» **Dataset rows**:
⟨

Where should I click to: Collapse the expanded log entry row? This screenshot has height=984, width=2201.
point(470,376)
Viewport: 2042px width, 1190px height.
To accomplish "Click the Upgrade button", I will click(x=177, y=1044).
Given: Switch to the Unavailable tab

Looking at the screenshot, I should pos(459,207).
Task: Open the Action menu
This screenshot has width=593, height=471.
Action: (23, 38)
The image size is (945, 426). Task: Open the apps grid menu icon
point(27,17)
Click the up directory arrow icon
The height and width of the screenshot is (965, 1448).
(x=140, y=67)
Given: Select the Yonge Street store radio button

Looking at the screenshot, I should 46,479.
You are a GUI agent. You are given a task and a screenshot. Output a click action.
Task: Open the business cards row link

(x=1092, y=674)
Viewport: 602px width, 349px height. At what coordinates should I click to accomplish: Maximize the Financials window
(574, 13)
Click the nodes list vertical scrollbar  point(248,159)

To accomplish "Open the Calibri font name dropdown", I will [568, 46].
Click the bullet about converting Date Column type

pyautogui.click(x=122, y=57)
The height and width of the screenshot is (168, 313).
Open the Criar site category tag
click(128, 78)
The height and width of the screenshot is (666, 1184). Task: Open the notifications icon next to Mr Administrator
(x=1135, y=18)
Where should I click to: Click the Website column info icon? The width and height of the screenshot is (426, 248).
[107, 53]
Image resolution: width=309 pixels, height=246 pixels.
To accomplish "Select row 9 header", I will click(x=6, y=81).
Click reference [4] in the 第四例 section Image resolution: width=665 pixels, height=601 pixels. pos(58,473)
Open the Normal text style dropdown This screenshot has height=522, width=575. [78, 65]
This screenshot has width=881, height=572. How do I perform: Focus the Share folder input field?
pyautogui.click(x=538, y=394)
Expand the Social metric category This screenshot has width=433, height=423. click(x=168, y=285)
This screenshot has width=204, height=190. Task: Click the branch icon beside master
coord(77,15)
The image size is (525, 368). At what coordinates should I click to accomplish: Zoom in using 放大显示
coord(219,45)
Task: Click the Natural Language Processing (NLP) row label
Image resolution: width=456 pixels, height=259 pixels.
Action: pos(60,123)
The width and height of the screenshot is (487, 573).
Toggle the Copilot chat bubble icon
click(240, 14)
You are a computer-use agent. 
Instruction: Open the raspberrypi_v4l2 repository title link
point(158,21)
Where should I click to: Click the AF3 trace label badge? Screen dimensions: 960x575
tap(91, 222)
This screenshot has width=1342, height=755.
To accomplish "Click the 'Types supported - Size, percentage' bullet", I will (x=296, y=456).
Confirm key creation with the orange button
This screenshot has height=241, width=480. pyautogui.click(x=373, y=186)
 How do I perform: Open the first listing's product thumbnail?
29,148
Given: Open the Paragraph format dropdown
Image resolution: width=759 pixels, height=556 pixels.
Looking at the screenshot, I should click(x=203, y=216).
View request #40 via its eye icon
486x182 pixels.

⟩

» **The exercise**:
Quote the entries from the start of the Dataset rows through the line containing "will click(x=177, y=1044).", inclusive, reproducing each line without alteration.

» **Answer for this exercise**:
Where should I click to: Collapse the expanded log entry row? This screenshot has height=984, width=2201.
point(470,376)
Viewport: 2042px width, 1190px height.
To accomplish "Click the Upgrade button", I will click(x=177, y=1044).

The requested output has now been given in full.